I design with Claude more than Figma now
TL;DR
- Shift in design workflow: A developer has replaced traditional design tools with Claude, suggesting AI coding assistants are becoming viable alternatives to dedicated design software for certain workflows
- Broader implications: This trend signals potential disruption in the design tool market, with developers increasingly using code-first approaches powered by LLMs
- Community validation: The post's 244 comments on Hacker News indicate significant industry interest in AI-assisted design methodologies
What happened
A technical practitioner published an account on Jane Street's blog detailing their transition away from Figma toward using Claude Code for design work. The post has generated substantial discussion within the developer community, accumulating 244 comments on Hacker News, suggesting widespread relevance to how designers and engineers approach their workflows.
The piece challenges conventional assumptions about specialized design tools, proposing that modern AI coding assistants can handle design tasks traditionally reserved for visual design platforms.
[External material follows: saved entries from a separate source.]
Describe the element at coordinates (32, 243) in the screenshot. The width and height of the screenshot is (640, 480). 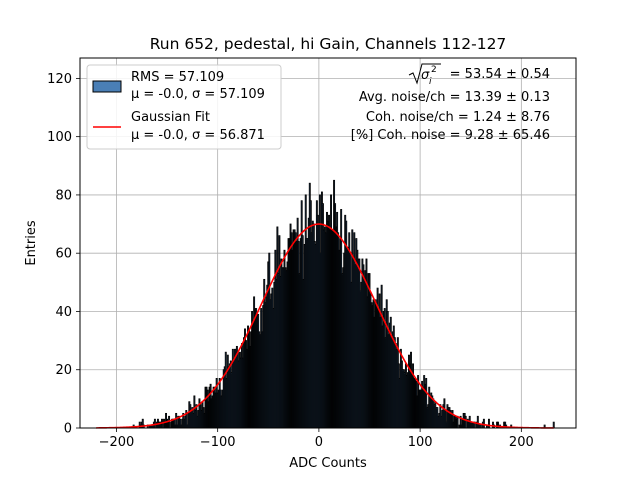
I see `y-axis-label: Entries` at that location.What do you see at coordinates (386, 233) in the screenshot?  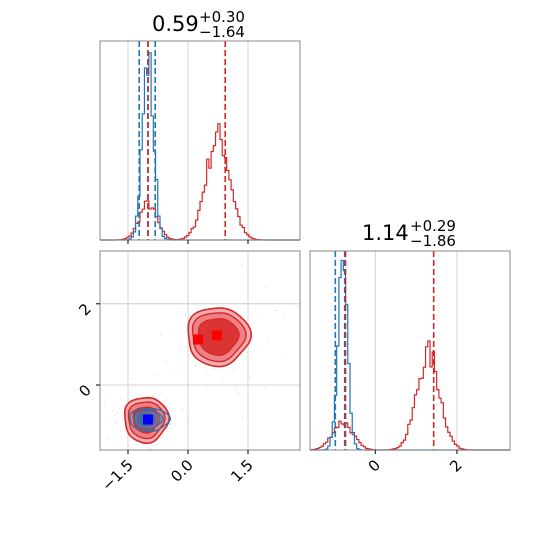 I see `title-2-value: 1.14` at bounding box center [386, 233].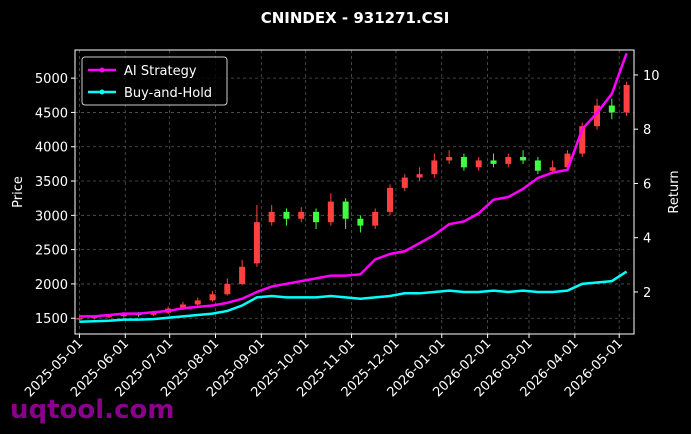  What do you see at coordinates (52, 320) in the screenshot?
I see `y-tick-label: 1500` at bounding box center [52, 320].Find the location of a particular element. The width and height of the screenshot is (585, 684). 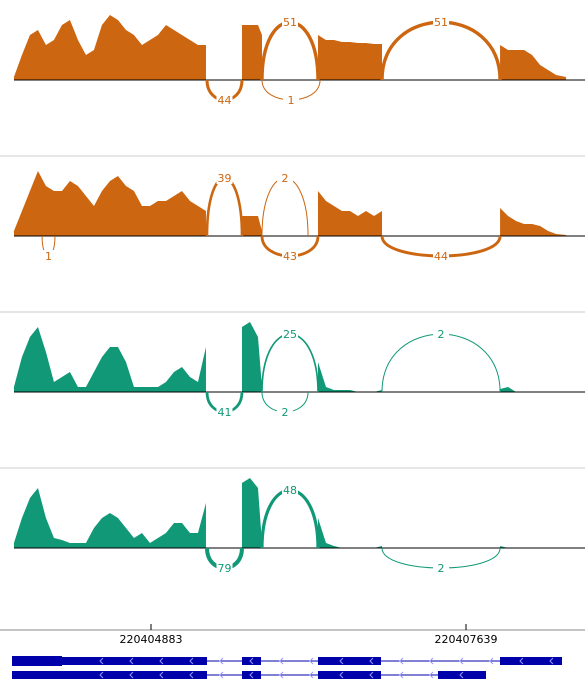

junction-label: 43 is located at coordinates (290, 256).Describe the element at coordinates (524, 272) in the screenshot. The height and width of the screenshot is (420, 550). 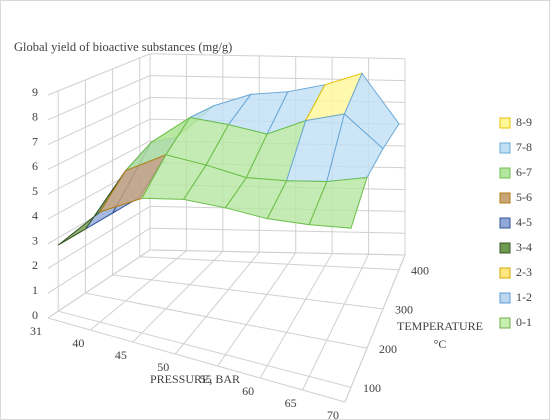
I see `legend-label: 2-3` at that location.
This reflects a broader industry trend where AI models are expanding beyond their original domains into tool-replacement scenarios.
The specific use case involves leveraging Claude's code generation capabilities to produce design outputs—potentially HTML, CSS, React components, or other code-based design representations—rather than exporting designs from traditional visual editors. This approach appeals to developers who are more comfortable working in code and may find visual design interfaces cumbersome.
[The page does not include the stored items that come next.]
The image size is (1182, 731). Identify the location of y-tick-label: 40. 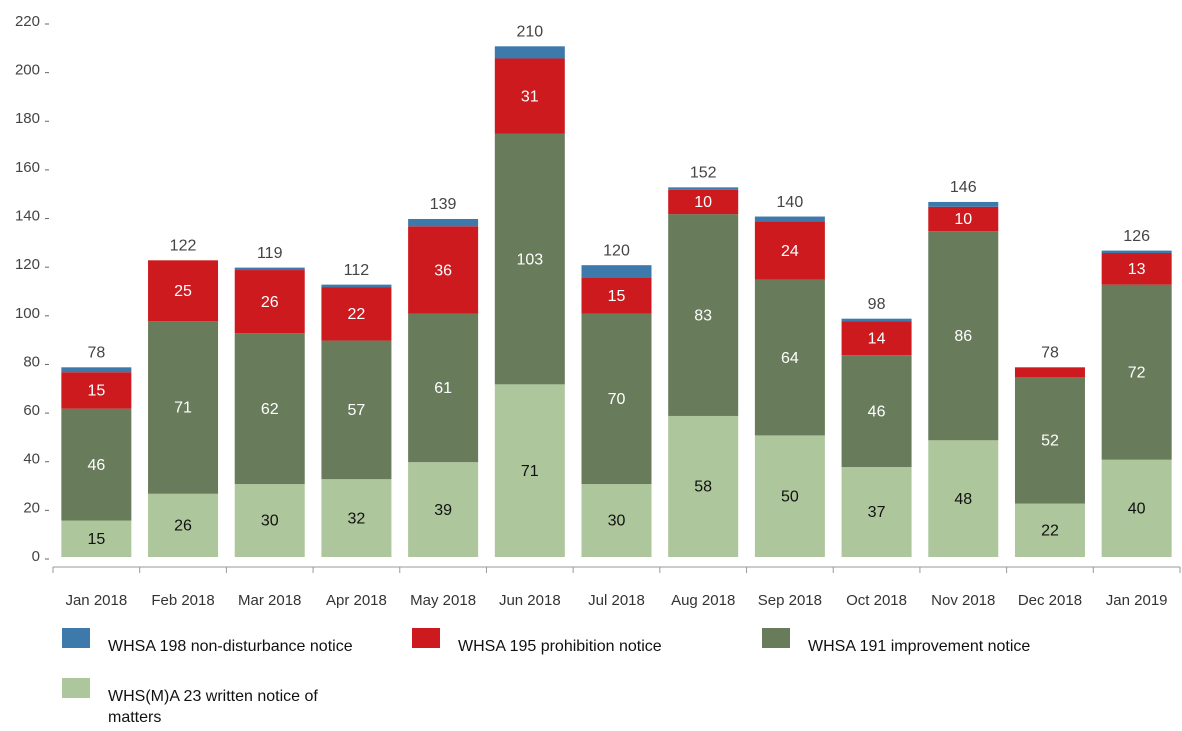
(32, 460).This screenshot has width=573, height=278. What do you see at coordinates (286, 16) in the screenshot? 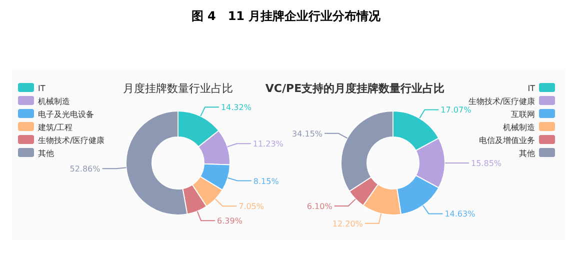
I see `caption: 图 4 11 月挂牌企业行业分布情况` at bounding box center [286, 16].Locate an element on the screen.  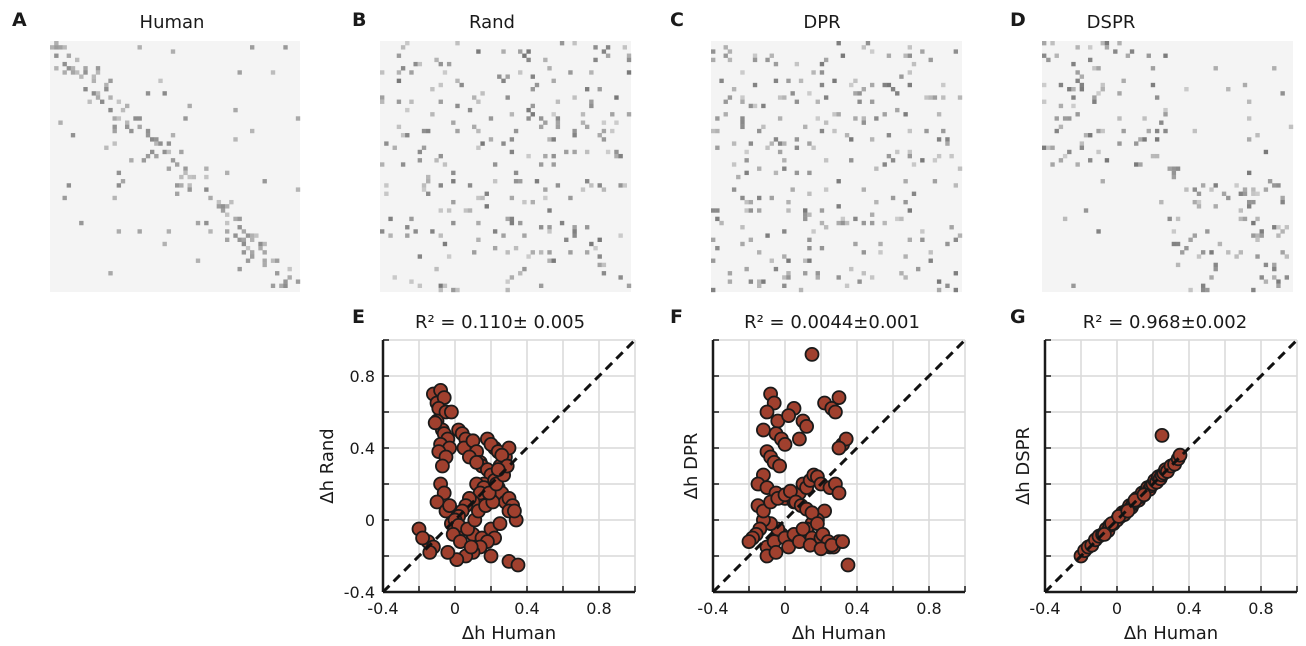
x-tick-label: 0 is located at coordinates (1117, 608).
The conversation's scale indicates this isn't an isolated experiment but reflects genuine friction points in current design workflows that designers and developers are actively seeking to solve.
What happens next
This development will likely accelerate experimentation with code-first design methodologies, particularly among developer-heavy teams. Expect to see more discussions about when traditional design tools remain necessary versus when AI-assisted coding provides sufficient output quality. The design tool industry may face pressure to integrate AI capabilities more deeply or pivot their value propositions toward higher-level design thinking rather than implementation.
For practitioners evaluating tools, this suggests testing hybrid workflows where AI assists in component generation and rapid prototyping, while preserving human designers' roles in strategic direction and user experience decisions. This article does not contain affiliate links.